COAC meeting shows Bersin’s innovation
Washington Notebook
By Eric Kulisch
U.S. Customs and Border Protection Commissioner Alan Bersin has demonstrated since he took office a year-and-half ago that he is serious about reaching out to industry stakeholders for their recommendations about a host of issues related to cross-border trade and security, including reducing red tape, implementing automation projects and working more closely with other government agencies with jurisdiction over imports and exports.
Since day one he has repeatedly met with trade associations and other private sector representatives to learn pain points for cargo crossing the U.S. border. Each month he holds an all-day listening session for groups to come in, one after another, to discuss important issues.
He is aggressively pushing a number of reforms to overhaul how the agency does business, including updating regulations for the broker industry, use of account management to improve customer service for frequent importers, and streamlining customs documentation requirements.
Bersin |
At the Aug. 18 meeting of the Commercial Operations Advisory Committee, an industry panel that provides policy recommendations to the Department of Homeland Security and CBP, Bersin took another step towards making the agency more accessible and its work more transparent.
It was the first COAC meeting webcast by the agency so that people who cannot attend in person can follow the policy debate and understand how their business could be affected.

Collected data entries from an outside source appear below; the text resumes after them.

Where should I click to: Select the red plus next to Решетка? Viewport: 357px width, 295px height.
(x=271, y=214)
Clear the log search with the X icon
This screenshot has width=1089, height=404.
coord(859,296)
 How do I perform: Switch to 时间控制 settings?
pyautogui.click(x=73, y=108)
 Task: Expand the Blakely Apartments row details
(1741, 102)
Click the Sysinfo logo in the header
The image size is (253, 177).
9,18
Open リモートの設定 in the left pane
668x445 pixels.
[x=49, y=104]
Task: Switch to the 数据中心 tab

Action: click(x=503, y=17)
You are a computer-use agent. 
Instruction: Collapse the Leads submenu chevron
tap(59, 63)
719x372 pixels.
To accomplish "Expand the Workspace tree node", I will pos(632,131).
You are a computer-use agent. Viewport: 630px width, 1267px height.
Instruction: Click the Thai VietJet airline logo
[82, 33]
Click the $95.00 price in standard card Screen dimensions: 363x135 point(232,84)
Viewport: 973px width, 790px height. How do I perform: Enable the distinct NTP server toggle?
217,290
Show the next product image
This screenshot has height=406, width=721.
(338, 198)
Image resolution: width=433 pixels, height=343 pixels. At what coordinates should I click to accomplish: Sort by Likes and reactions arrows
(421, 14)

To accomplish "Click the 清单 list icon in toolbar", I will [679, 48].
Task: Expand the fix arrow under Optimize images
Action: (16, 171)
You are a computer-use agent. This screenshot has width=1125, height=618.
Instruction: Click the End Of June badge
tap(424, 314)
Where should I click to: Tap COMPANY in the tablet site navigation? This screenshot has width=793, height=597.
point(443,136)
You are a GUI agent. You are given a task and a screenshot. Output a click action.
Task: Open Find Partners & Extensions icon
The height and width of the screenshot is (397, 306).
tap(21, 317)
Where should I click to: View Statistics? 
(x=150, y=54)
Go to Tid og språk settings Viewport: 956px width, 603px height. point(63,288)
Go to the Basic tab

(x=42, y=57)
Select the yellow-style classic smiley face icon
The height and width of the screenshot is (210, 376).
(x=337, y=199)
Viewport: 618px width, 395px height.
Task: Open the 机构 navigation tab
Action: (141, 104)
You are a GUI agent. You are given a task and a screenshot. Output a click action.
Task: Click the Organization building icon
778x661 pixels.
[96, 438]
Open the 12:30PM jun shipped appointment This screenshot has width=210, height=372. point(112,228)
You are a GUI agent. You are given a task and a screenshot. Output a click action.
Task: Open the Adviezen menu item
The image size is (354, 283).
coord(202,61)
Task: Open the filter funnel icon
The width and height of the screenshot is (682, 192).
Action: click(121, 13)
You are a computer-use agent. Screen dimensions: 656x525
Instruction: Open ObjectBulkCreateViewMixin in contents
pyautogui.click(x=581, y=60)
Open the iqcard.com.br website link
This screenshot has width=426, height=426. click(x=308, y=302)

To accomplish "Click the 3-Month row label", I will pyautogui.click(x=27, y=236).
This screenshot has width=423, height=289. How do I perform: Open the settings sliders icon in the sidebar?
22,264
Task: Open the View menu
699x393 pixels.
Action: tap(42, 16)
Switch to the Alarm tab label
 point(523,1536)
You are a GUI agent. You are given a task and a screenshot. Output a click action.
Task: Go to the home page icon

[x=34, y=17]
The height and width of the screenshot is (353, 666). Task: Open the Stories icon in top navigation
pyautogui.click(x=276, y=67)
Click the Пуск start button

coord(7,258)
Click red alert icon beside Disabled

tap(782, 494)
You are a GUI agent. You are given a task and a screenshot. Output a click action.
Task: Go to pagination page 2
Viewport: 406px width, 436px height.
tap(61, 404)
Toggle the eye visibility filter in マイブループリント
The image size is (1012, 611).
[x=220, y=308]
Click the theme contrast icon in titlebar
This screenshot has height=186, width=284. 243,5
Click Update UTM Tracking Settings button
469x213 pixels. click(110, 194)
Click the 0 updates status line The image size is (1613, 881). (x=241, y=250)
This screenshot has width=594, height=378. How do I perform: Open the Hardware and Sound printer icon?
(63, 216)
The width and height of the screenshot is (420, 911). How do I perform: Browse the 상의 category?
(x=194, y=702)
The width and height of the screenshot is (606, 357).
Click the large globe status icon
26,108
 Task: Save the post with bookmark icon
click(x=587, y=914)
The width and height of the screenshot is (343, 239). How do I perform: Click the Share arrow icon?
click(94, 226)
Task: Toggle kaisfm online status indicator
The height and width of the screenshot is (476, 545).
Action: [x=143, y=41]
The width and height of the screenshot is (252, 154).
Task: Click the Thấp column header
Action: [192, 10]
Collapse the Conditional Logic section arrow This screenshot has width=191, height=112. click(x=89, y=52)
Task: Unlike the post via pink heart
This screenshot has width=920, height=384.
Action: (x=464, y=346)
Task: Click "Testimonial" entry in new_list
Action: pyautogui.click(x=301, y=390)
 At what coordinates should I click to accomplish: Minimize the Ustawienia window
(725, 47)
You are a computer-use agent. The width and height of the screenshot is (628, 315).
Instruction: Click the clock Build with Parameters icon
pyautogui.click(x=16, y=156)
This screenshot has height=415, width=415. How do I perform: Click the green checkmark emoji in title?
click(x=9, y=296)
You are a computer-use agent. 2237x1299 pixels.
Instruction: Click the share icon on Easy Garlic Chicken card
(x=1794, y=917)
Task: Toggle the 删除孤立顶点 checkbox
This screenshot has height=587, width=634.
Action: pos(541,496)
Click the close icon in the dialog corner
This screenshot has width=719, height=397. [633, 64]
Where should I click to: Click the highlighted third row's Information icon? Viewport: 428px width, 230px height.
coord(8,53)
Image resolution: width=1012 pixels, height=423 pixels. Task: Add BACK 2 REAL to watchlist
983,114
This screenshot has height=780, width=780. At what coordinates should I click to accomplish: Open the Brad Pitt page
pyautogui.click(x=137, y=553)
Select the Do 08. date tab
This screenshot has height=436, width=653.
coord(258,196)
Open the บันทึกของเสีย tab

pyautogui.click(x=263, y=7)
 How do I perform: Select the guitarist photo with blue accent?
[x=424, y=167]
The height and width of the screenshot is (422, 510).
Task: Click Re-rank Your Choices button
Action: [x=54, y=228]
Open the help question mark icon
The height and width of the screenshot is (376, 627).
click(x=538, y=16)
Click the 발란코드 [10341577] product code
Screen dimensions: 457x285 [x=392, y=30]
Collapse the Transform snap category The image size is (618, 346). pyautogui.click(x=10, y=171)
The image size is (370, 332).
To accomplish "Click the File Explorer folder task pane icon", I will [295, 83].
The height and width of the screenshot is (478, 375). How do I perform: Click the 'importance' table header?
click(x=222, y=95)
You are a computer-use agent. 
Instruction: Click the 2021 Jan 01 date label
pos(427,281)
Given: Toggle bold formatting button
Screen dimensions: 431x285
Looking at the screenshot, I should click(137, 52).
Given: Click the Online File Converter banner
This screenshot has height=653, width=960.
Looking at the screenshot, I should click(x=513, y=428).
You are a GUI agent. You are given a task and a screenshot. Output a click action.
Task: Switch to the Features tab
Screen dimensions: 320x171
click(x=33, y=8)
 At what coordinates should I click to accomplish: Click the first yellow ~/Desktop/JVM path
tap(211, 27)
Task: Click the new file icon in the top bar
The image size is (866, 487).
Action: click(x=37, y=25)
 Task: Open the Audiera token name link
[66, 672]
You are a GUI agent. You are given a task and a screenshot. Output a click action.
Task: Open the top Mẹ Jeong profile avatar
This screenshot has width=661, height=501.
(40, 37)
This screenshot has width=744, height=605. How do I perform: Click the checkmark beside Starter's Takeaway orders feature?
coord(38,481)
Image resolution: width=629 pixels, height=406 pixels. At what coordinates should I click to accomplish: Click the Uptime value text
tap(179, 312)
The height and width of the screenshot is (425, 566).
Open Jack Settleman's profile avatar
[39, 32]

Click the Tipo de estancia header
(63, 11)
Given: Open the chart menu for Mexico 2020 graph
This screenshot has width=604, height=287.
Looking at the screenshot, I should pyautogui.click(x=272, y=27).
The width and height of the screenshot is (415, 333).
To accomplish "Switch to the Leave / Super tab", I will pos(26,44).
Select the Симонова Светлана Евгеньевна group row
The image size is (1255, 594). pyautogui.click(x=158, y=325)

The webcast also included another first: allowing audience members to submit online questions to CBP officials and COAC members. Traditionally, audience members are only allowed to sit and observe.
The meeting also was attended by Mexican and Canadian customs officials, another first for COAC. Their presence highlighted Bersin’s efforts to work closely with Mexican and Canadian governments on enhancing border management and security. But it also shows a management style of outreach and breaking down jurisdictional barriers to get things done, as he is doing to get other federal agencies to closely collaborate on import safety so enforcement is done in a coordinated fashion.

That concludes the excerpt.